The California Air Resources Board is scheduled to vote Sept. 23 on rules that would limit greenhouse gases from vehicles beginning in 2009.
The rules call for smaller engines and other technological changes to cut emissions by 25 percent for cars and light trucks, and about 18 percent for larger trucks and SUVs.
Defore said studies by the insurance industry have shown that smaller cars fare worse in accidents than SUVs, and past trends toward smaller vehicles have caused up to 50,000 traffic deaths — “about as many people as we lost in the Vietnam War.”
Activists see 'industry front group'
Environmentalists derided SUVOA as a phony grassroots, or “AstroTurf,” organization.
“Clearly SUVOA is an industry front group,” said Roland Hwang, vehicles policy director at the Natural Resources Defense Council. “They pay AstroTurf groups to make claims that they’re too embarrassed to make themselves. This group is clearly fact-challenged.”

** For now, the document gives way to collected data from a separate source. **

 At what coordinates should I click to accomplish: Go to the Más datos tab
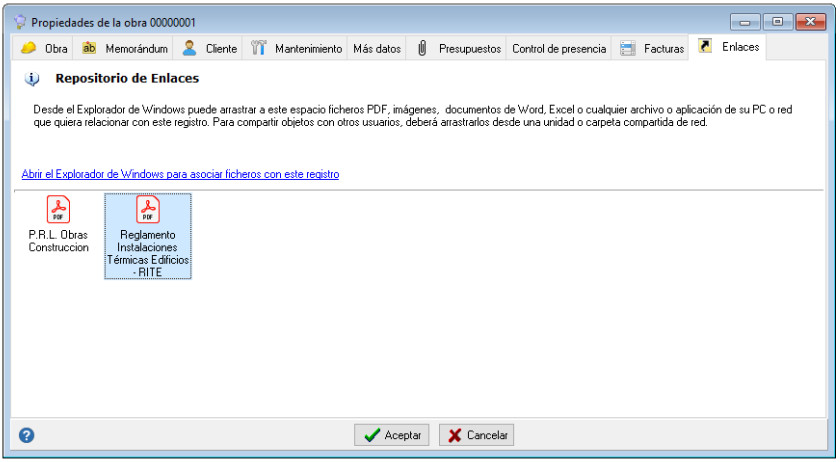(376, 48)
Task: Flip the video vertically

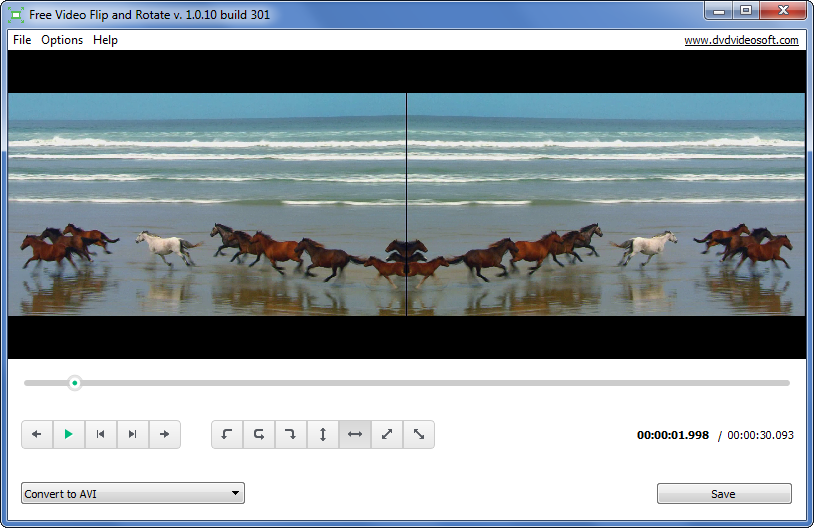Action: [323, 434]
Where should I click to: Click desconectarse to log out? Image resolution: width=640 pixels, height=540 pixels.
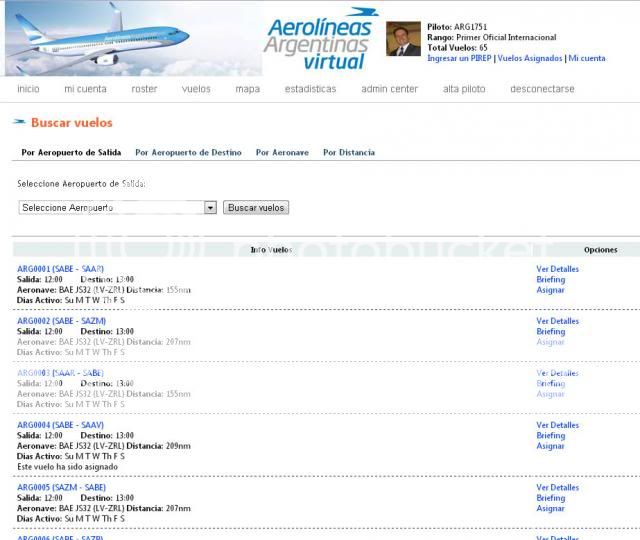(542, 89)
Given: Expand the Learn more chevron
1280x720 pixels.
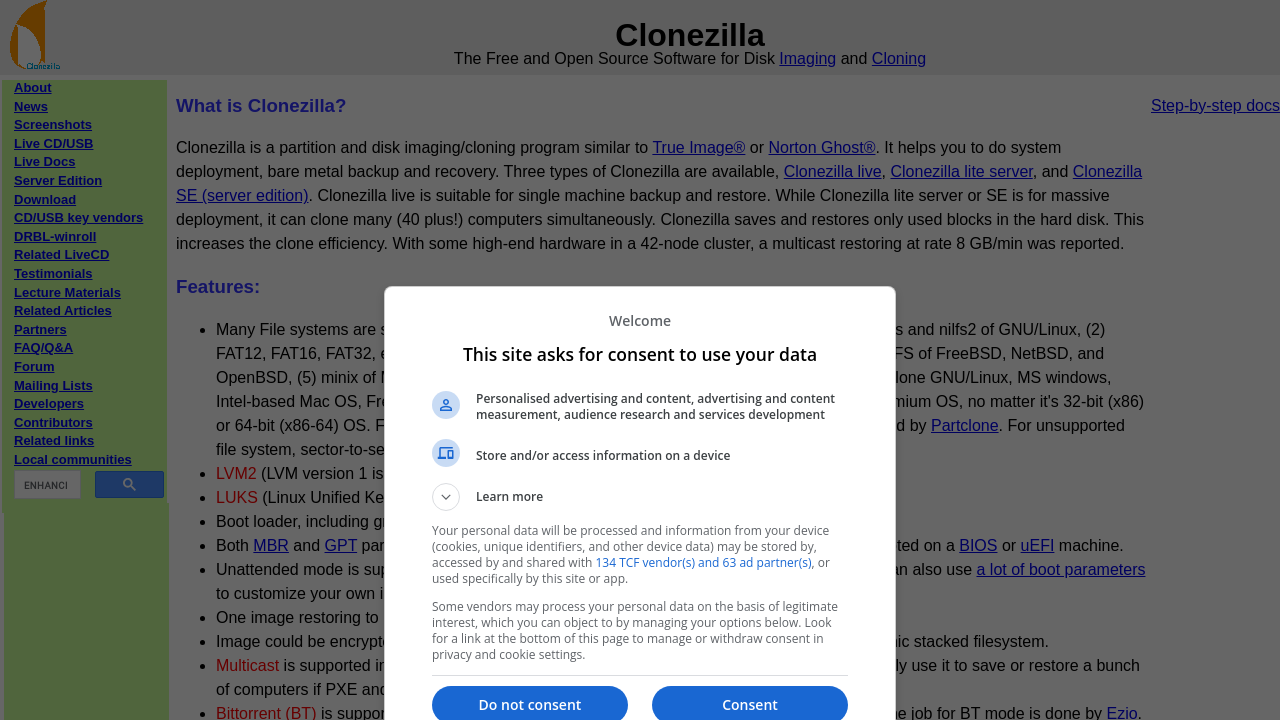Looking at the screenshot, I should coord(446,497).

Defore said the group has 23,000 supporters and raises money from donations and banner ads on its Web site. Stratacomm counts Daimler Chrysler, Ford Motor Co., General Motors and auto industry trade groups among its clients.
Regulators estimated the state’s new clean air proposals would initially add about $292 to the cost of a car or small truck, and $308 to the cost of a large pickup or SUV.
Several other states and Canada are expected to adopt the emissions rules.
California makes up about 10 percent of the national auto market, and the new rules could lead automakers to voluntarily reduce the size of their vehicles.